En dicho sistema, los partidos políticos son organizaciones de masas que se han constitucionalizado y, por tanto, son parte del Estado y tienen el monopolio de la participación política. Otra característica es que los partidos se reparten el Estado en cuotas de acuerdo a los resultados de las elecciones y para ellos se hace mediante listas y escrutinio proporcional. Esto deriva en la típica confusión del totalitarismo entre Estado, Gobierno y Partido con la diferencia de que en vez del Partido único tenemos una pluralidad de partidos. Por eso algunos teóricos hablan del mito de la “separación de poderes” (Montesquieu ha muerto) y la sustituyen por la llamada división social de poderes. En este sistema, el diputado es colocado en la lista por el jefe del partido y, con posterioridad, esa lista se ratifica en las elecciones. Es por tanto imprescindible la disciplina de partido, ya que se entiende que el escaño es del partido, ya es el cauce de participación institucional.

 

Sin embargo, esta realidad (que es la que nos muestra la política día a día) no se refleja en las normas. La regulación es la misma que en el sistema clásico de representación individual. Las normas describen algo que no existe en la realidad. Algunos llaman a esto ficción jurídica –sería más honrado llamarlo mentira a secas- pero una ficción jurídica es un modo de arreglar problemas con una solución que parece conveniente, mientras que este tipo de ficción es un modo de enmascarar la realidad dando el prestigio de lo “democrático” a algo que no lo es. Así cuando se produce una crisis política entre un diputado y su ejecutiva la falta de adecuación de la norma produce una crisis institucional porque las normas regulan otra realidad; la de un diputado elegido por sus electores y a su servicio, y no la de un diputado elegido por su jefe y sometido a su disciplina.

 

La crisis que ha ocasionado la “indisciplina” de los señores Sayas y García Adanero nos recuerda la realidad oligárquica del Estado de Partidos, donde un jefe de partido, que se reparte con otros el Estado, es el que ordena a los diputados cómo deben comportarse. Y nos recuerda que no existe solución política para esta crisis salvo poner en riesgo la estabilidad institucional.
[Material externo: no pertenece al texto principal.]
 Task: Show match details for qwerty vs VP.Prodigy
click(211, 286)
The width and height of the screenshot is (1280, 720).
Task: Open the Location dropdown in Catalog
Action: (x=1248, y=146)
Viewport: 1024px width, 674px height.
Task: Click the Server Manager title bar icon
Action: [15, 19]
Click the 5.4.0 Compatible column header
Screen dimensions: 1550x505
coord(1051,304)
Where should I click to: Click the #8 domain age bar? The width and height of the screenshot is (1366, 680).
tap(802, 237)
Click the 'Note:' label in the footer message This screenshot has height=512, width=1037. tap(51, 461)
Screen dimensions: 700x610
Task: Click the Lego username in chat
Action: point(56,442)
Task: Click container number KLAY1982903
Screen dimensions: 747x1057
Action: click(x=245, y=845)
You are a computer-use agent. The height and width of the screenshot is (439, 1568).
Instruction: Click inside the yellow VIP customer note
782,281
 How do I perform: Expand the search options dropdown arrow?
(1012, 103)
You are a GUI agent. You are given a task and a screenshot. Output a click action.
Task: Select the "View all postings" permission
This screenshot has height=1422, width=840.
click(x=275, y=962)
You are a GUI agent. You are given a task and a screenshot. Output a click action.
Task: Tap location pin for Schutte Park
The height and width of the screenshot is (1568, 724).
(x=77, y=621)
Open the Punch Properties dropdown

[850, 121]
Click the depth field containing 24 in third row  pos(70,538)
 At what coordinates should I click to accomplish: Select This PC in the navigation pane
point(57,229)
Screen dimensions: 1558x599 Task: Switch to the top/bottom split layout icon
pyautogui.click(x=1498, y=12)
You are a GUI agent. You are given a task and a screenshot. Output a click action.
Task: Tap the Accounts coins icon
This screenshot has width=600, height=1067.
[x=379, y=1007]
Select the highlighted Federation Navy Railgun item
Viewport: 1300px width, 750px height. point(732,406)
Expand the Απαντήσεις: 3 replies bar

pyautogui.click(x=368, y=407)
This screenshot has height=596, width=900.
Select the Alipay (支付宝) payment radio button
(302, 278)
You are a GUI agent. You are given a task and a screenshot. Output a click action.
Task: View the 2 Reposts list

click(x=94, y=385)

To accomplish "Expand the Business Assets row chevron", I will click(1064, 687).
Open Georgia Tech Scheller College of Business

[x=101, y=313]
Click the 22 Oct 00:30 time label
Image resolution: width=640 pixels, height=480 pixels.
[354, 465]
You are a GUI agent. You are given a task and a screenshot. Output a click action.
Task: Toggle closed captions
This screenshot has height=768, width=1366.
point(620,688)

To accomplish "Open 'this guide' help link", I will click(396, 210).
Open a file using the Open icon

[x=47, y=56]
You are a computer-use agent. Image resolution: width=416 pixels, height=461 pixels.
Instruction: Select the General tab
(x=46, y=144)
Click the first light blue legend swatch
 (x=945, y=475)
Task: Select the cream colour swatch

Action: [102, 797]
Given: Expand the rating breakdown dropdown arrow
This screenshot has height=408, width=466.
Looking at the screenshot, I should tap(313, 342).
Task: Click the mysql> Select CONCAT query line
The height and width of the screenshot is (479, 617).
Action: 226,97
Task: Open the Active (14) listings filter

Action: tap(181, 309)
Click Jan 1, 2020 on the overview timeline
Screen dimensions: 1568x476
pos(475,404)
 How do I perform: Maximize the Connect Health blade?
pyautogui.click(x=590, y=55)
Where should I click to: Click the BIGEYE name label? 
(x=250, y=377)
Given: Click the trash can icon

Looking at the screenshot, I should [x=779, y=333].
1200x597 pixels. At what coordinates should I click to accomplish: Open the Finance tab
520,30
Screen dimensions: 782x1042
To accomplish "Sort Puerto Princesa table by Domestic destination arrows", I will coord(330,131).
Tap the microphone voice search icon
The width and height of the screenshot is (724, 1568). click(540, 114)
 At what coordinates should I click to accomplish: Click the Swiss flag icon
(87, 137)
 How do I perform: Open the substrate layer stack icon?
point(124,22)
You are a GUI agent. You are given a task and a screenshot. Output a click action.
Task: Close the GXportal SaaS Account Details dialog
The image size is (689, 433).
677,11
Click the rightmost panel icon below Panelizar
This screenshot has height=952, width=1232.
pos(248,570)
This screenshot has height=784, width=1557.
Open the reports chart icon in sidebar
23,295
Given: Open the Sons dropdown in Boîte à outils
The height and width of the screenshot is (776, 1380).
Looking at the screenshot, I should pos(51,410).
Sin embargo, aunque los ideólogos y propagandistas del Estado de Partidos pusieran sobre aviso a los jefes de los partidos de los riesgos de este modo de funcionar, no creo que intentasen acudir a la raíz del problema (¿cuántos pactos antitransfuguismo ha habido?). En un balance de daños, creo que prefieren tener dos “tránsfugas” de vez en cuando a perder un poco del control del partido y de su cuota en el Estado.

 

No es fácil poner remedio al problema de padecer un Estado oligárquico con pulsiones totalitarias (su antecesor el Estado de Partido único ha dejado su impronta en el ADN) que prefiere poner en riesgo la estabilidad a perder parte de su control, pero, como dicen los terapeutas, el primer paso para curarse es reconocer que tenemos un problema.